Trump has told people, CNN reported, that he dislikes the idea of leaving Washington as an ex-president and hates the thought of having to ask Biden to use the plane. 

Trump's departure aboard Marine One from the White House South Lawn will likely be visible and audible to the Bidens, who will spend the night before the inauguration at Blair House, across Pennsylvania Avenue from the executive mansion.

Its use was offered to them by the State Department rather than the Trumps, who refuse to make contact with the incoming president and first lady. 

Once Trump arrives at Joint Base Andrews, he is expected to receive a military-style sendoff and joined by a crowd of supporters.

This event is expected to be like a state visit departure event, an official told CNN. Some of the pomp and circumstance under consideration for the ceremony includes a color guard, military band, 21-gun salute and red carpet.  

5:52 a.m. ET, January 20, 2021

Biden's inauguration will look very different to years past. Here's what we know.

Analysis by Zachary B. Wolf

The Marine Band rehearses on the West Front of the Capitol on January 18.
The Marine Band rehearses on the West Front of the Capitol on January 18. Erin Schaff/Pool/Getty Images

The invitations have been scaled back by the pandemic and the security has been heightened due to the Capitol riot, but Joe Biden's inauguration as the 46th president of the United States today will still have plenty of pomp.

Here's a look at what will be different:

  • The National Mall will be shut down to keep people away, so we will all be spared another comparison of crowd sizes, especially since President Trump's Twitter handle has been turned off. The threat of violent protests from election-denying Trump supporters and the presence of 20,000 National Guard troops will keep anyone from forgetting Trump's turbulent leadership, or lack thereof.
  • Normally, members of Congress get a raft of tickets to distribute at will. This year they each get a plus one. The public is being encouraged to stay away and there will be no public parade from the Capitol to the White House. Instead there will be a virtual parade bringing in people from around the country.
  • The inaugural balls — usually there are multiple and the new president makes a short appearance at several — will be replaced by a produced TV show featuring stars like Hanks along with Justin Timberlake. This will feel very much like the Covid inauguration.

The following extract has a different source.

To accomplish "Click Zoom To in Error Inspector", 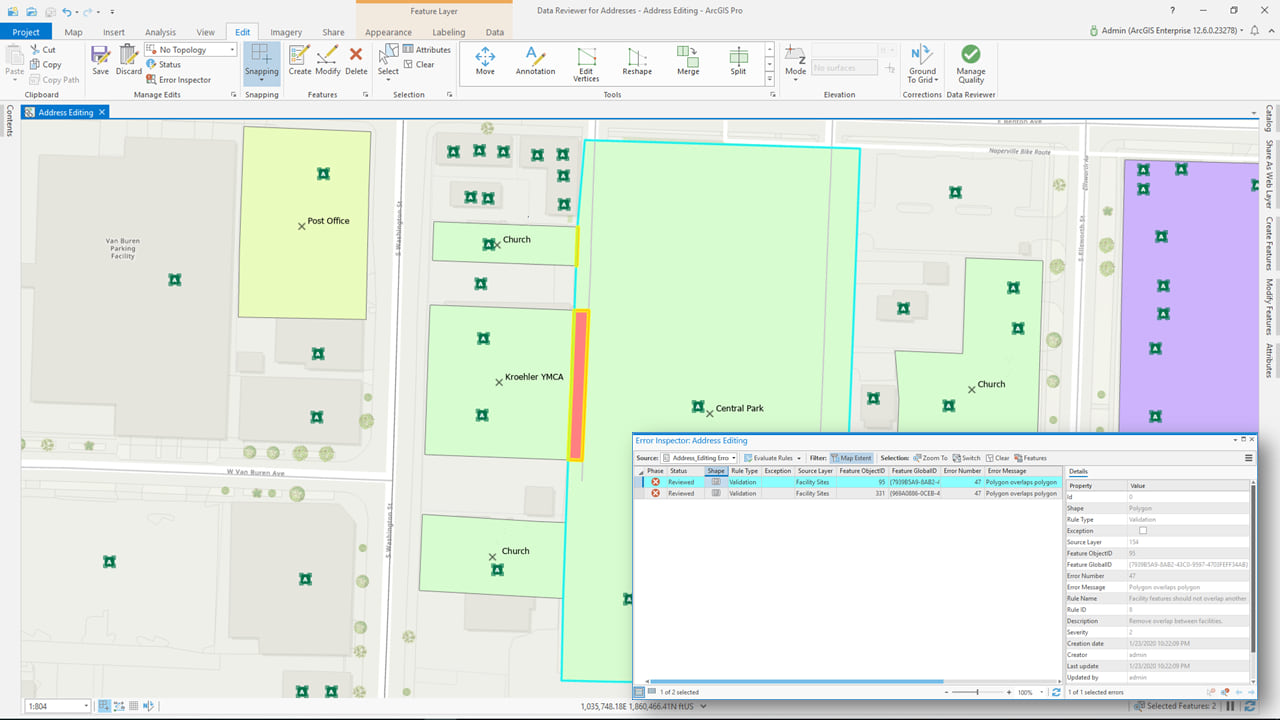I will [930, 458].
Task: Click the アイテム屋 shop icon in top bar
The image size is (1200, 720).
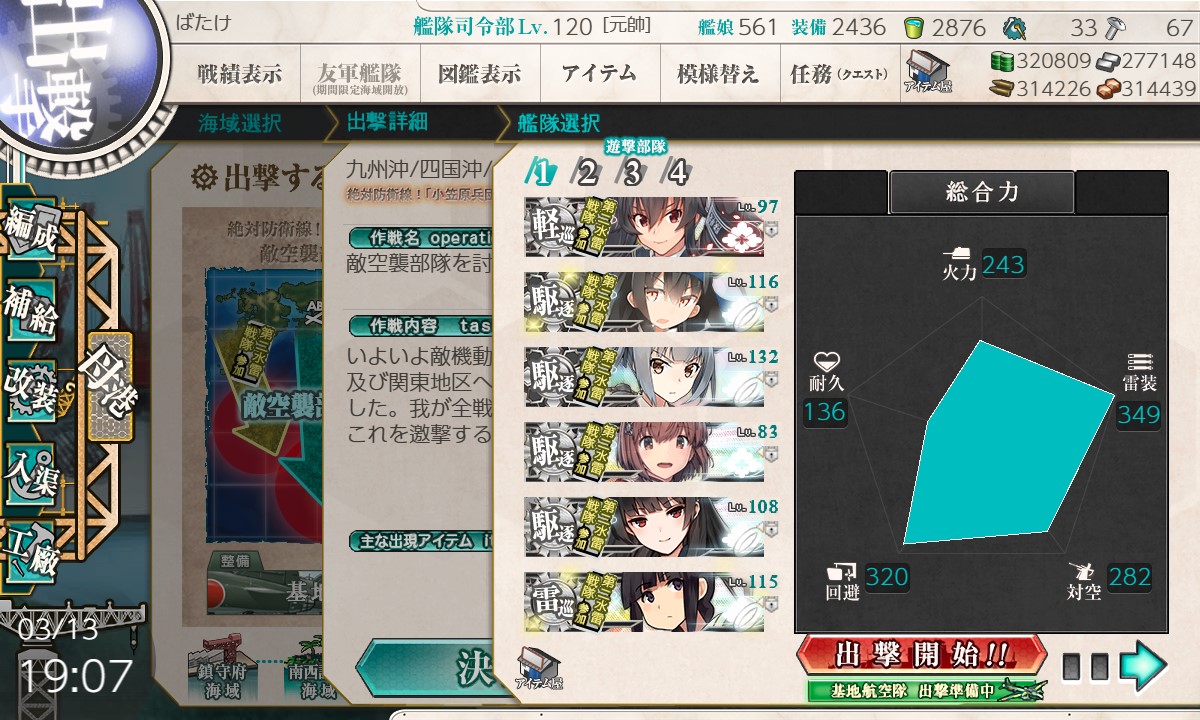Action: coord(928,73)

Other things to look out for:

  • What will Biden say? Pay special attention to how Biden references his predecessor, soon to face an impeachment trial, during his inaugural address.
  • Who will be at the actual inauguration ceremony? All the normal VIPs, incoming and outgoing Cabinet members, lawmakers and Supreme Court justices are likely to attend, as is outgoing Vice President Mike Pence. Trump will not. It's rare, but not unheard of, for a president to skip the transfer of power. Jennifer Lopez and Lady Gaga will add some show-biz glitz to the ceremony, which will still take place at the West Front of the US Capitol, looking out on an empty Mall, a show of defiance to the people who stormed the Capitol on Jan. 6, maybe. But also a reminder that this is a very singular beginning to a new administration.